Its influence runs through everyone who has since tried to make horror that operates on atmosphere and image rather than plot mechanics, from the dream-drift of contemporary art horror back to the same well of illogical dread that Argento’s rationalist gialli, like Deep Red and Tenebrae, were always in tension with. Fulci went the other way from Argento entirely — he threw the puzzle-box out the window and kept only the nightmare. That gamble is why The Beyond still frightens when far tidier films have gone stale.
Spoilers below
The ending is one of the bleakest and most beautiful in the genre, and it retroactively explains the film’s entire method. After the hotel’s dead overrun the town and the hospital, the heroine Liza and the doctor John, having survived a running battle with the risen damned, flee down into the hospital’s basement in search of an exit. They descend a staircase — and step out, without transition, into a vast, grey, featureless plain under a dead sky, strewn with the bodies from the film. It is the landscape depicted in the painting by the artist Schweick, the damned man murdered in the film’s prologue, the image of hell itself.

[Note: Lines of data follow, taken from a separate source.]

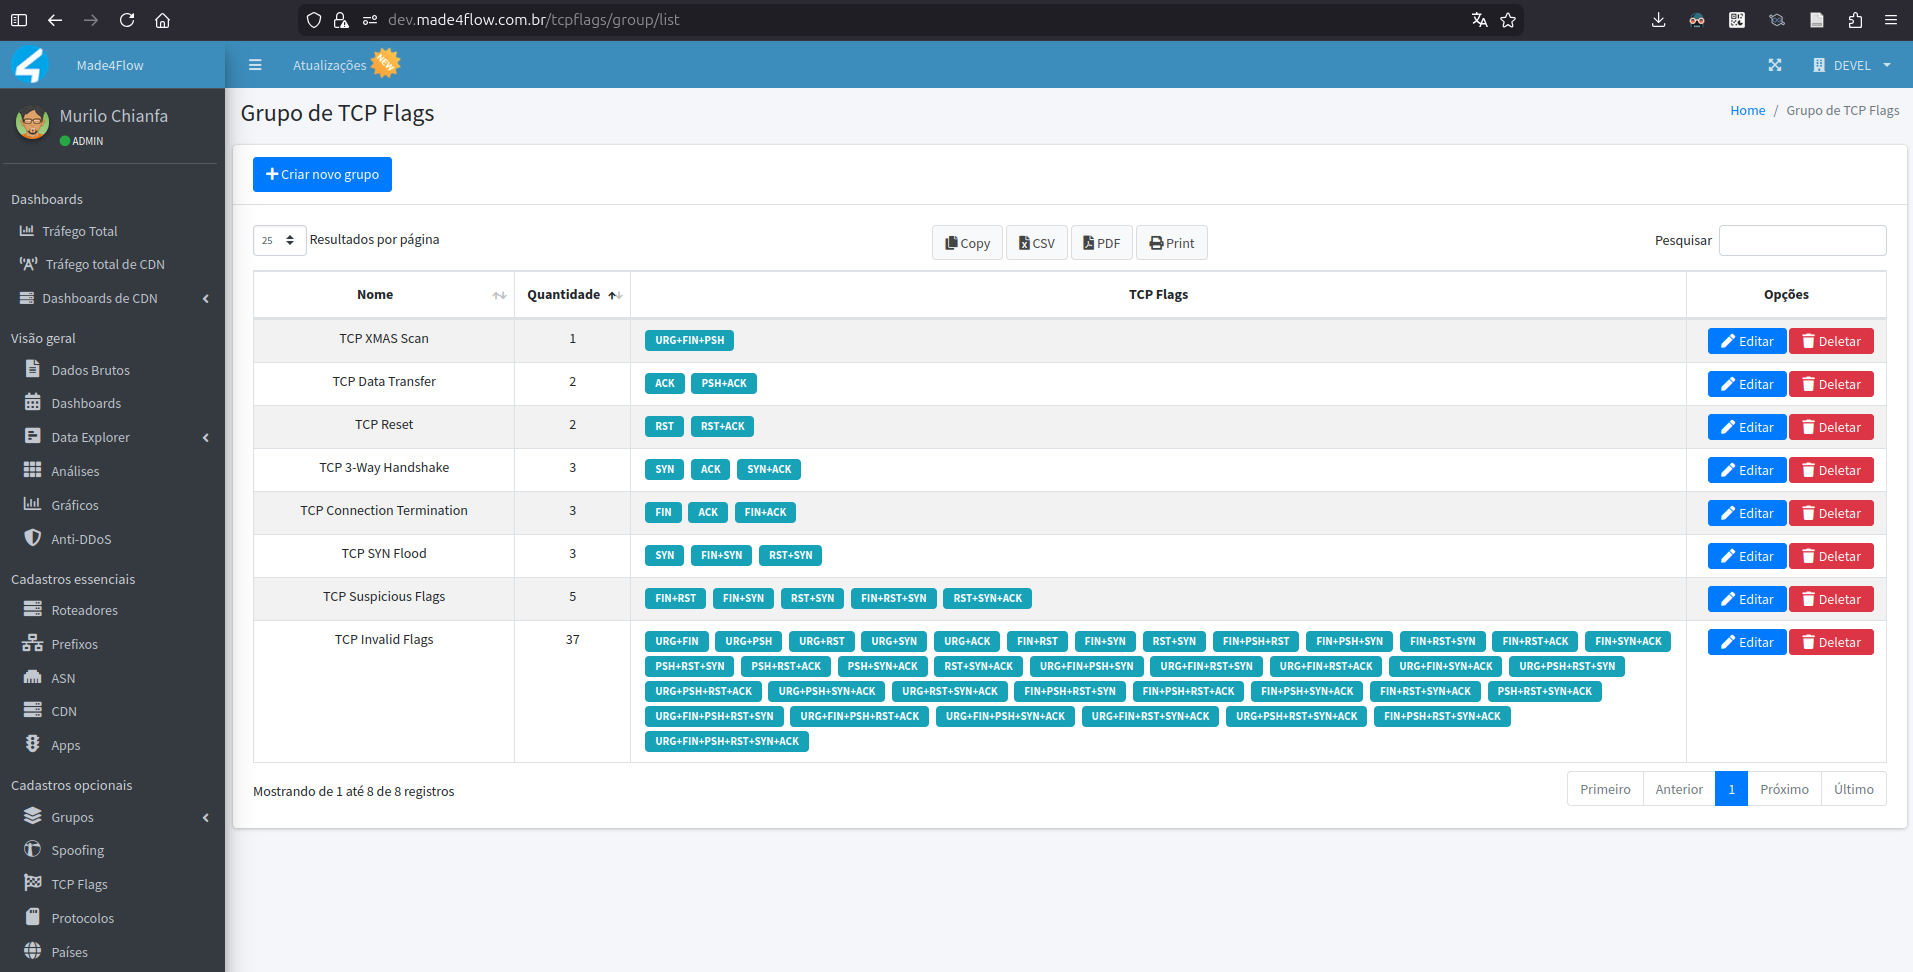Toggle sorting on the Nome column
This screenshot has height=972, width=1913.
pyautogui.click(x=499, y=295)
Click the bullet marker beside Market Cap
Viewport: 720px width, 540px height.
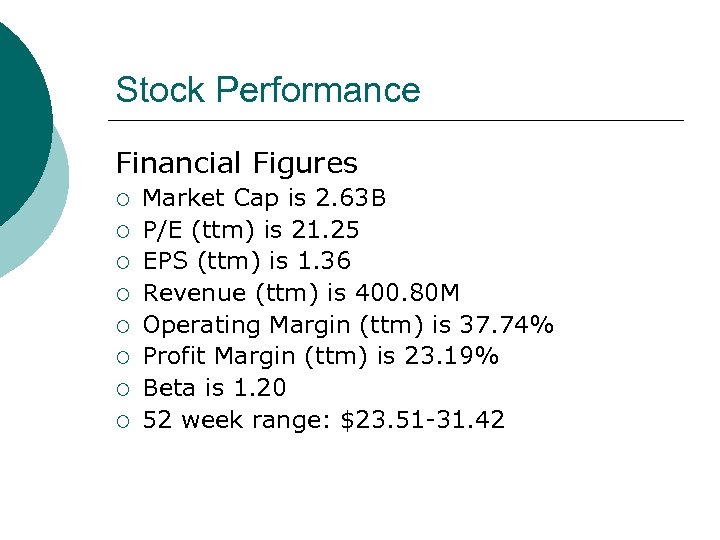tap(122, 200)
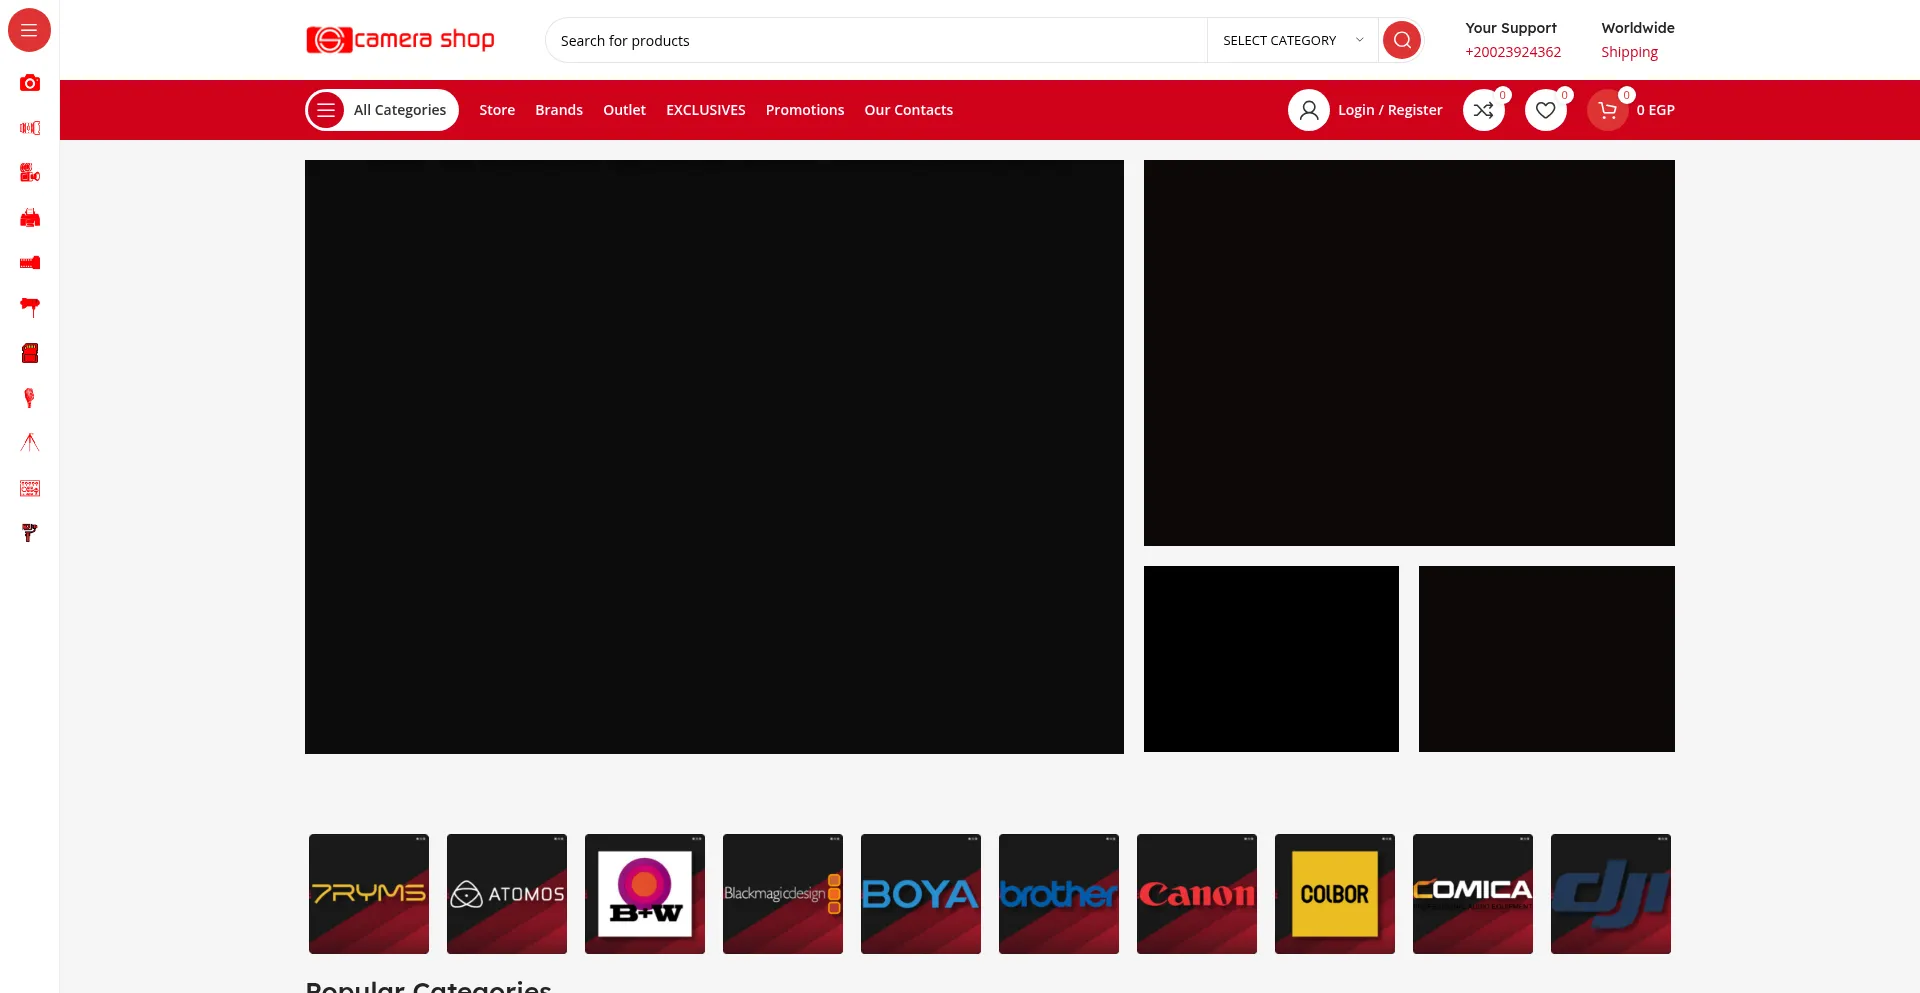Open the microphone category sidebar icon
This screenshot has width=1920, height=993.
[x=30, y=398]
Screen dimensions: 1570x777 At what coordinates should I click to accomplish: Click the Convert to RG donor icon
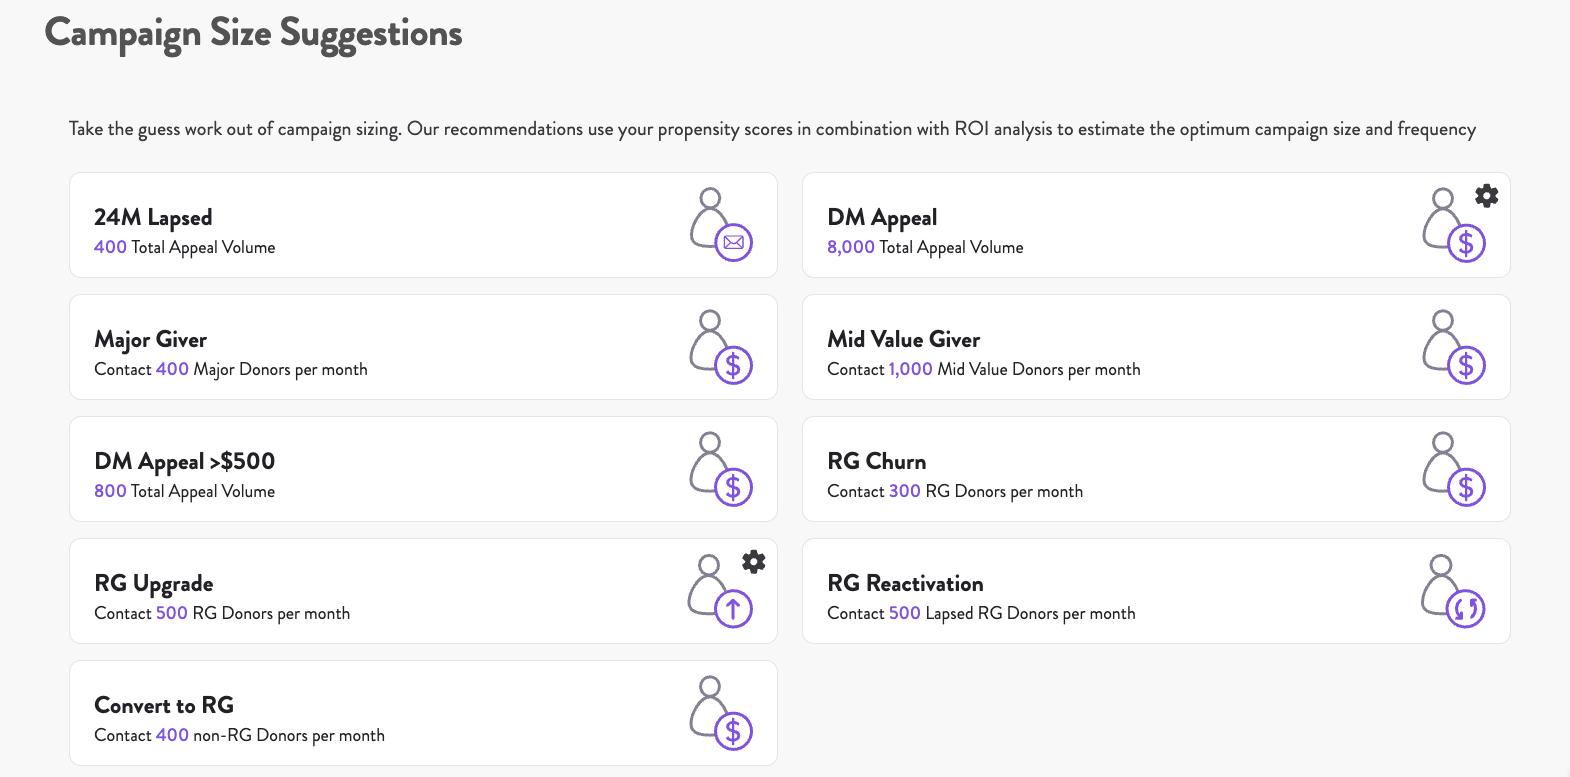[721, 713]
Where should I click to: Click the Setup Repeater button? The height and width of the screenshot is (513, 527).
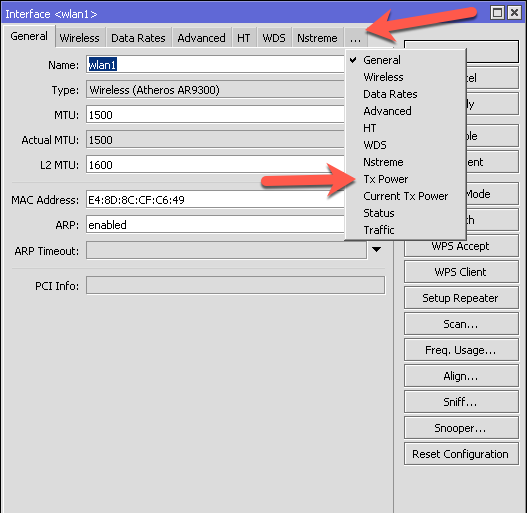point(461,298)
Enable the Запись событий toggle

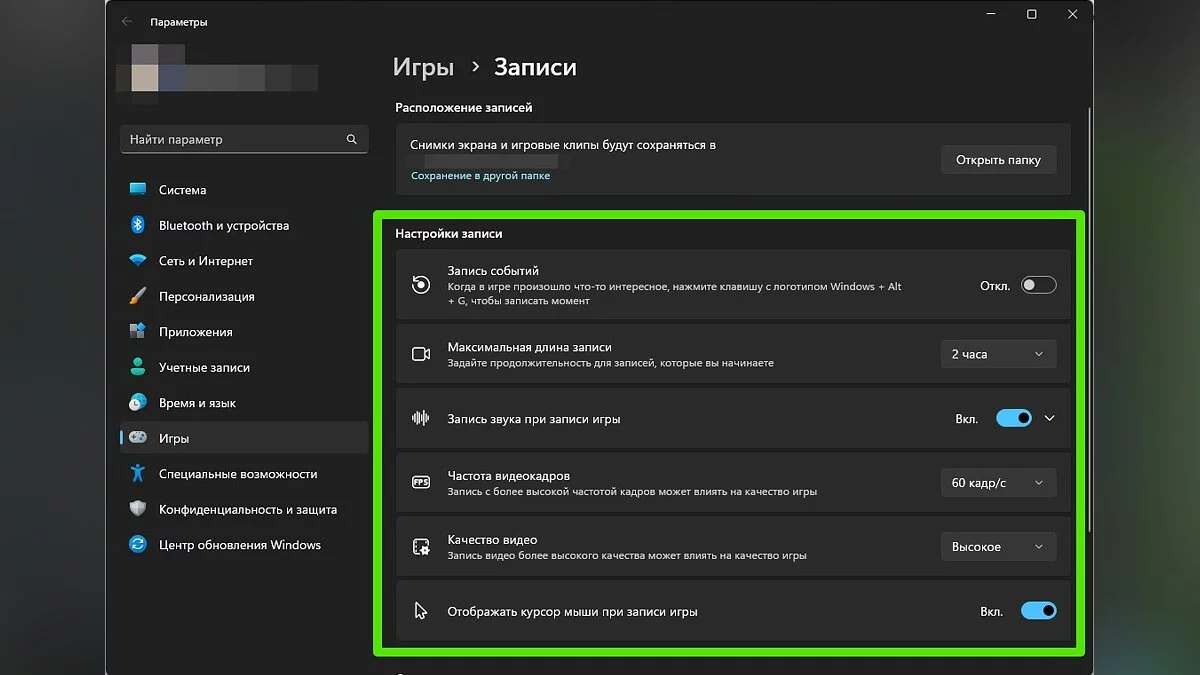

There is no escape and there never was. The pair look out over the void and slowly go blind, their eyes clouding to blank white, echoing the film’s blind seer and its endless motif of ruined vision. The final shot holds on their sightless faces staring into the grey nothing, over Frizzi’s mournful theme, as the film simply stops. The whole picture, it turns out, has been a passage through the gate — every incoherence, every impossible corridor, every character who knew too much, was the disorientation of people who have already crossed over and do not yet understand it. To see clearly in The Beyond is to see the void, so the film ends by taking its survivors’ sight away. It is Fulci’s cruellest and most perfect image: hell is not fire and torment, it is a grey emptiness where you are conscious, and blind, forever.
Where to watch: track down Grindhouse Releasing’s restoration, the definitive presentation, which finally does justice to Salvati’s photography and Frizzi’s score. Watch it late, half-asleep, and let it wash over you as the dream it is — chasing its plot is the one guaranteed way to miss the film entirely.